(Some records)
---

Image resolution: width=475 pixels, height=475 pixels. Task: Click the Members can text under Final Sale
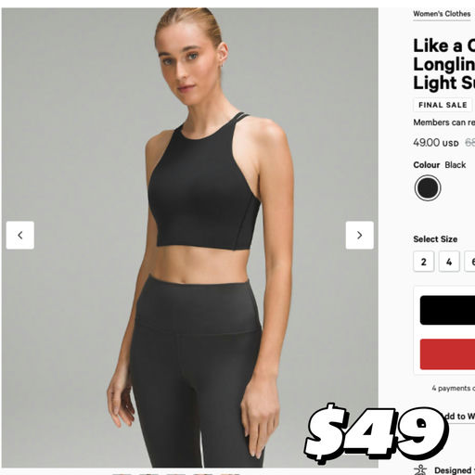click(x=444, y=122)
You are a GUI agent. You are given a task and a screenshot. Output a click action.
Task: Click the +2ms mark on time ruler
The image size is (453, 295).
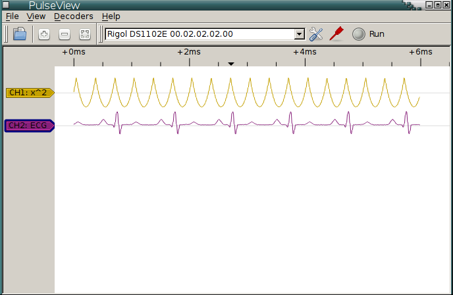[190, 52]
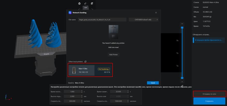Click the Отправка по сети button
227x106 pixels.
[x=209, y=94]
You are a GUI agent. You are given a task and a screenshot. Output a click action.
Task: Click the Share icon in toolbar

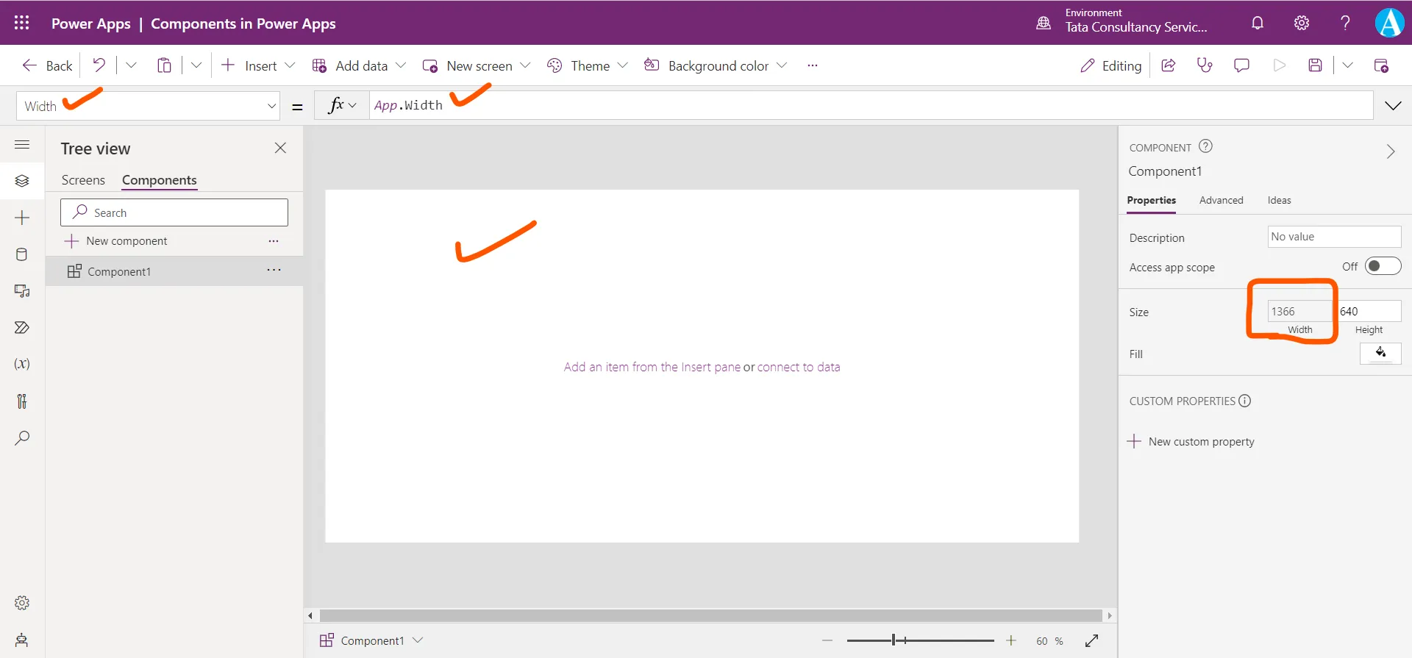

---

*WORK INSTRUCTIONS:*
Recast the entries above as a Markdown table with the columns "Row" and "Line text," numbering each line and omitting blank lines. Leave the pictures out of the table.

*CORRECT OUTPUT:*
| Row | Line text |
|---|---|
| 1 | Image resolution: width=475 pixels, height=475 pixels. Task: Click the Members can text under Final Sale |
| 2 | click(x=444, y=122) |
| 3 | You are a GUI agent. You are given a task and a screenshot. Output a click action. |
| 4 | Task: Click the +2ms mark on time ruler |
| 5 | The image size is (453, 295). |
| 6 | [190, 52] |
| 7 | Click the Отправка по сети button |
| 8 | 227x106 pixels. |
| 9 | [x=209, y=94] |
| 10 | You are a GUI agent. You are given a task and a screenshot. Output a click action. |
| 11 | Task: Click the Share icon in toolbar |